— BEGIN PROVIDED RECORDS —

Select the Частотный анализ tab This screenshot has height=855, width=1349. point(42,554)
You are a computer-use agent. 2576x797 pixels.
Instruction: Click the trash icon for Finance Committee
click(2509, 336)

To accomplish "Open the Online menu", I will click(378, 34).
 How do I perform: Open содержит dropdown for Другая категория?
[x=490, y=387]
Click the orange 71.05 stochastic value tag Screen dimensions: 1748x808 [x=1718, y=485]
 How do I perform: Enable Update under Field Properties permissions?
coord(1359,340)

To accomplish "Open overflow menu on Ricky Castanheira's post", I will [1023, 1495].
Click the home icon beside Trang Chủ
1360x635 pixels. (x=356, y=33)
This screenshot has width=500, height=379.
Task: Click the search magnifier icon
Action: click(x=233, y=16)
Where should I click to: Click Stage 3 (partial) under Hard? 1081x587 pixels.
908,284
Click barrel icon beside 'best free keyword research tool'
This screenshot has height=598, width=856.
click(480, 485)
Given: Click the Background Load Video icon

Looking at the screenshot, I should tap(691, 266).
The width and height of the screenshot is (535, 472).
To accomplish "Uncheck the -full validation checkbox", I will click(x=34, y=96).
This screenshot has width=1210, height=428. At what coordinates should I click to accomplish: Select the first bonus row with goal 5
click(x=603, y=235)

— END PROVIDED RECORDS —

(TASK TO CARRY OUT): Count the lines in the entries above that contain the string "should", matching case exactly. Reply with the number only.

(WORKED SOLUTION): 3